Metastatic Prostatic Ductal Adenocarcinoma Successfully Treated with Docetaxel Chemotherapy: A Case Report.

A 68-year-old man presented with gross hematuria. A papillary urethral tumor adjacent to the verumontanum was found by cystourethroscopy. Serum prostate-specific antigen (PSA) was 3.246 ng/ml. A transurethral biopsy specimen was most suggestive of a primary urothelial carcinoma of the prostate, for which a radical cystoprostatectomy was performed. The final pathology was prostatic ductal adenocarcinoma with very focal acinar features (Gleason score 5 %plus; 4 = 9, pT3bN0M0). Local recurrence and pelvic bone metastases developed 17 months later, and his PSA rose to 10.806 ng/ml. He was treated with combined androgen blockade and radiation. Two years later, the lesion showed progressive growth. Treatment followed with docetaxel (70 mg/m(2) every 3 weeks) and prednisolone 5 mg twice daily. After 10 cycles of chemotherapy, all lesions disappeared and PSA decreased to <0.005 ng/ml. Three years after chemotherapy, he maintains a complete response without any additional treatments. Docetaxel chemotherapy can be an effective treatment for patients with recurrent prostatic ductal adenocarcinoma.

Introduction

Prostatic ductal adenocarcinoma is relatively uncommon, accounting for 0.4–0.8%percnt; of all prostate cancers [1]. It usually occurs in the prostatic urethra around the verumontanum, and its prognosis is generally thought to be worse than for acinar adenocarcinoma [2]. Although there are a few reports concerning systemic chemotherapy for prostatic ductal adenocarcinoma, the effect on recurrent prostatic ductal adenocarcinoma remains unknown. We report a case of a metastatic recurrent prostatic ductal adenocarcinoma that was successfully treated with docetaxel chemotherapy.

Case Report

In November 2006, a 68-year-old man presented with gross hematuria and visited the community hospital. Although cystourethroscopy and diagnostic imaging were performed, no abnormal findings were detected in the urinary tract. A transrectal prostate biopsy was also performed because of a slight elevation of prostate-specific antigen (PSA; 4.26 ng/ml), and the specimens revealed no malignancy. One year later, he presented with recurrent gross hematuria, and a repeat cystourethroscopy revealed a papillary tumor adjacent to the verumontanum. The histopathologic diagnosis of the biopsy specimen revealed grade 2 urothelial carcinoma. The patient was then referred to our hospital.

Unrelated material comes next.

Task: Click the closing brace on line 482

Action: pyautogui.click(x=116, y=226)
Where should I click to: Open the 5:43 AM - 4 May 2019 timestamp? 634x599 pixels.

Digital examination disclosed no hard nodule on the prostate. PSA was 3.246 ng/ml, and an urothelial tumor was indicated by urine cytology. A tumor arising from the transitional zone to the periurethral region adjacent to the verumontanum was seen with contrast-enhanced magnetic resonance imaging (MRI) (fig. 1). Transrectal ultrasonography showed no abnormality. A computed tomography (CT) and a bone scan showed no evidence of metastases. The repeat biopsy of the periurethral lesion in the prostatic urethra and urine cytology also suspected urothelial carcinoma, and the clinical diagnosis of primary urothelial carcinoma of the prostate was made. Therefore, a cystoprostatectomy was performed with an ileal conduit diversion in February 2008. Histopathologic examination of the specimen revealed a ductal adenocarcinoma spreading into the lumen of the prostatic ducts with comedonecrosis and cribriform mixed with a focal acinar adenocarcinoma, and a Gleason score of 5 %plus; 4 = 9 (pT3bN0M0) (fig. 2).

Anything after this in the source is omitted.